If I've learned anything so far in school, it's that resiliency is far more important than aptitude. I still hate that school is a place where I am not the midwife I will be one day. Where I jump at the chance to perform amniotomies and place intrauterine pressure catheters because if I don't do those things now, I'll never learn how. Where I'm at the mercy and whims of every single preceptor, all of whom want different things, and none of whom are wrong. Where I spend 12 exhausting hours doing labor support for a primip only to be told to walk away at 7 PM so that the ER resident can catch her baby at 7:15. But - and this is a big but - the moments of wet squalling babies whooshing out on a wave of fluid, the pulsing cords, the reaching hands, and the tears that cross every language barrier in the room, those moments remind me why I'm here.

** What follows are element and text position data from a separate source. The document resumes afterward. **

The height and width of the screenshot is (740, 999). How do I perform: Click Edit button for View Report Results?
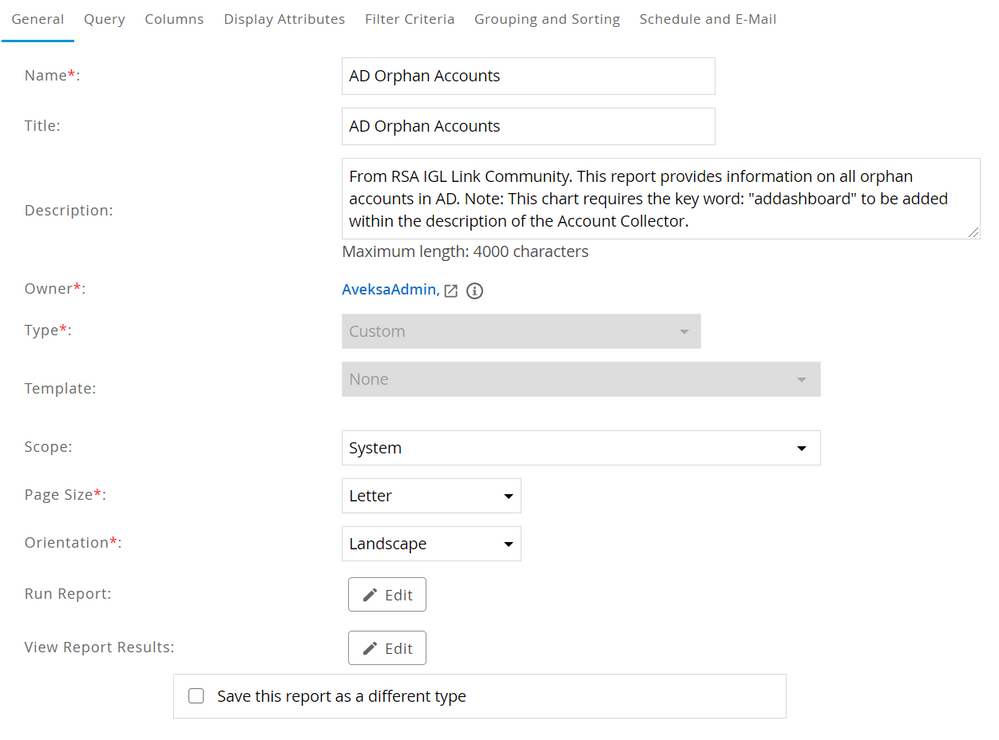(x=387, y=649)
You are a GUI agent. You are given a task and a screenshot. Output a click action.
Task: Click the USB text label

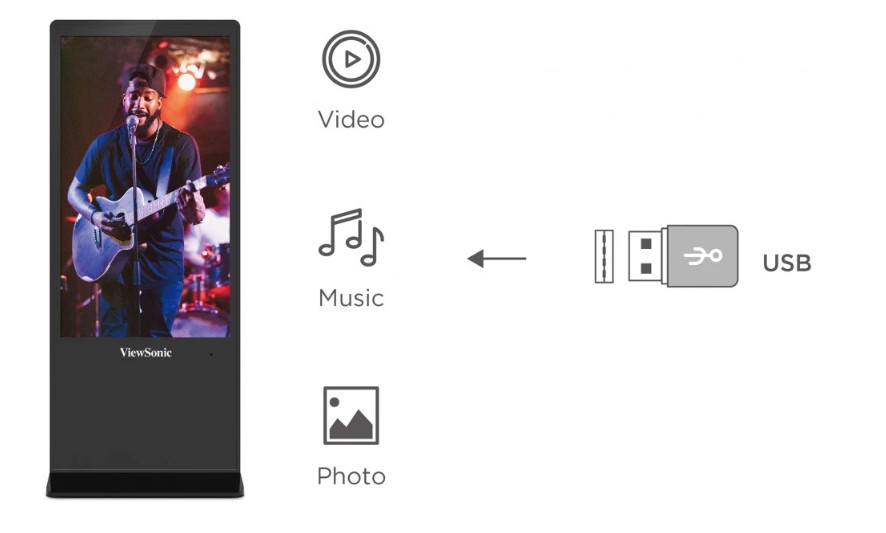787,263
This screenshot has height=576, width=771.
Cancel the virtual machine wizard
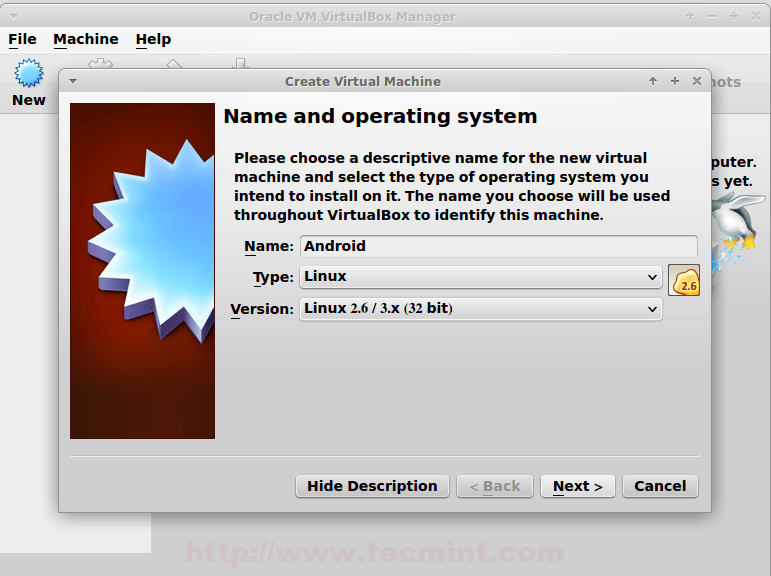[x=660, y=486]
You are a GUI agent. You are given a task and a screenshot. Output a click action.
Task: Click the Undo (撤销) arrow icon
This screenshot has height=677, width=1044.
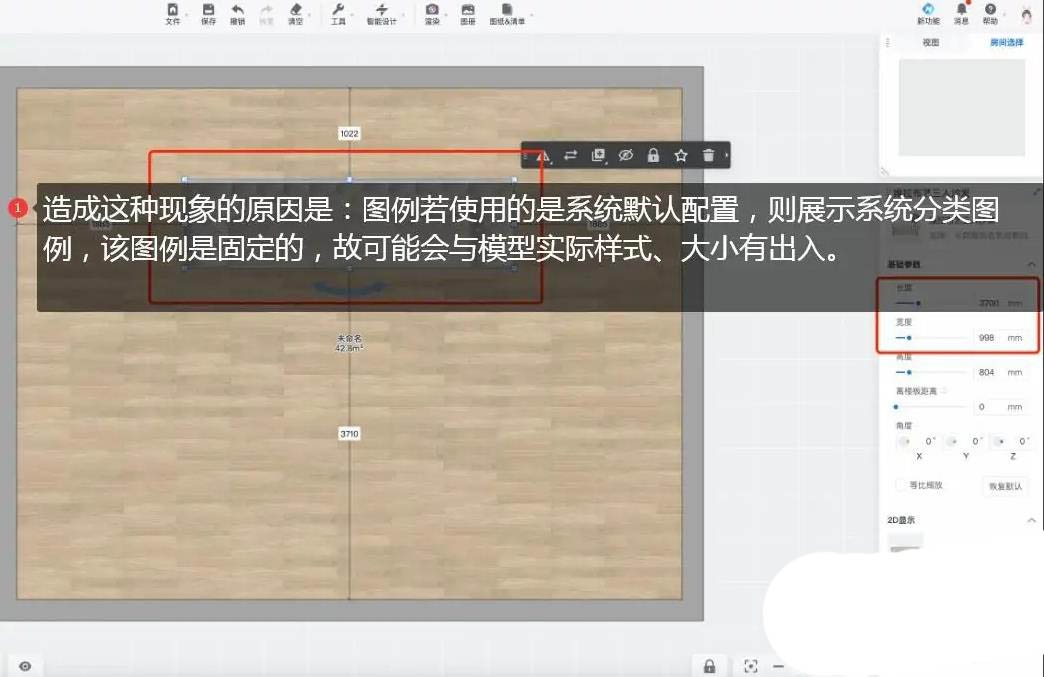pos(237,13)
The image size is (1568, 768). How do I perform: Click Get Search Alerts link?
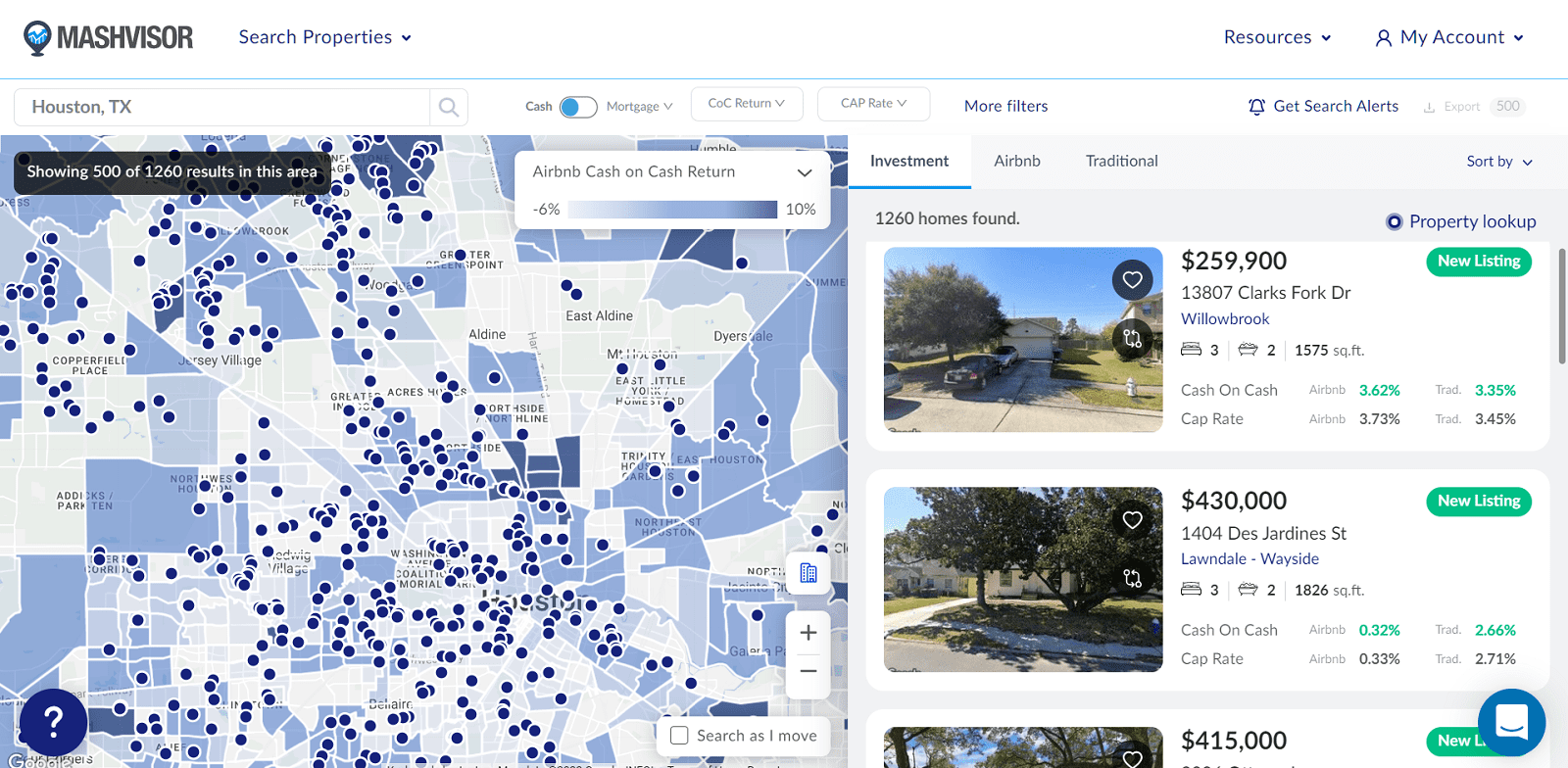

And they're what have finally brought me back to writing, after far too long.

Thursday, May 23, 2013

Birth

You know what's awesome about birth, babe?

What's that?

It's like...today was one of the biggest days of these two women's entire lives, because their babies were born, and - and - you get to be there for it.  And for me - all it is is Thursday.  But for them - it's a day that they'll never forget.  I can't believe I get to be there for all of those days for the rest of my life.

Well, I can't think of anyone better to be there for them than you.

I'm so lucky.  I just can't believe how lucky I am.

So are they, he tells me.  And I laugh because this can't possibly be my life.

And yet it is.


Welcome to the world, baby girls.  Today was an awesome day to be born.